Few years start as dramatically as 2024, both in the world globally, but also here within the Fair Observer family. We see this as a year of growth, though not everyone sees that growth as positive. For our team, January is full of excitement. The team is expanding, now with the addition of an editor who brings a new dimension to our media presence. And our journalistic activity is about to reach out in a new direction, both culturally and linguistically, with the launch of a French-speaking extension of our signature crowdsourced model.

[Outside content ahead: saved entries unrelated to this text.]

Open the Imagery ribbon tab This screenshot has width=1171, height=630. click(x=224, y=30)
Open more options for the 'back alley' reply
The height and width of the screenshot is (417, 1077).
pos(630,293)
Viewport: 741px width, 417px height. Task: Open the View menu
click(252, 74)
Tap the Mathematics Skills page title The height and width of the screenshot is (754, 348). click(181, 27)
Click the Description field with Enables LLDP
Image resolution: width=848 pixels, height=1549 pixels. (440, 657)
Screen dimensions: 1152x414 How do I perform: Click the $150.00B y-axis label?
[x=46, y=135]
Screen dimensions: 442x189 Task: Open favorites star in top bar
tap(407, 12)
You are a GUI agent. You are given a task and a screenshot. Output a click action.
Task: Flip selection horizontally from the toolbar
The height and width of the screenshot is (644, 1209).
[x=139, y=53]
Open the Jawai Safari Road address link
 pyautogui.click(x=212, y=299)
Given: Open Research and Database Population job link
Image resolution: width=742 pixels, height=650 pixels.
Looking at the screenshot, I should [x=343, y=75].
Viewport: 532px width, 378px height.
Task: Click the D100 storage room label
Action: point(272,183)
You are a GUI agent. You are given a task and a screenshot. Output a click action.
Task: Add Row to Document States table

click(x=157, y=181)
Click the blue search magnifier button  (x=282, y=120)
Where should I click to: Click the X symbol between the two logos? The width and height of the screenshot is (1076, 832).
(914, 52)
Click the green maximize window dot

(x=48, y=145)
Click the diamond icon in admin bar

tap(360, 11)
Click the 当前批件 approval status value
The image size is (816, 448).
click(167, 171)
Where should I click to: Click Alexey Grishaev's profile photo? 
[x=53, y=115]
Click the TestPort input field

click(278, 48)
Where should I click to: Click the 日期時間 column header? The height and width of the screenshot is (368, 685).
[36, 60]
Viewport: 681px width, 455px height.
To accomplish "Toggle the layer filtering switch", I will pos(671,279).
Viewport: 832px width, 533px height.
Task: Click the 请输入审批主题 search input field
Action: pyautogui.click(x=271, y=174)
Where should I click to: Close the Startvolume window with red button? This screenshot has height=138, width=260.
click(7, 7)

The latter development became official, at least on paper, at the end of 2023. FrancoFOnie, a French non-profit, now exists, and we will be tooling up and going online in the coming months. This is a project we’ve been planning for some time but which has come to fruition thanks to the collaboration of a good friend of mine, Pierre Morlière, whom I’ve known and occasionally collaborated with for 30 years. We are lining up talents from a variety of francophone countries that will, if nothing else, add some spice to the international dialogue Fair Observer has sought to foster from the get-go twelve years ago.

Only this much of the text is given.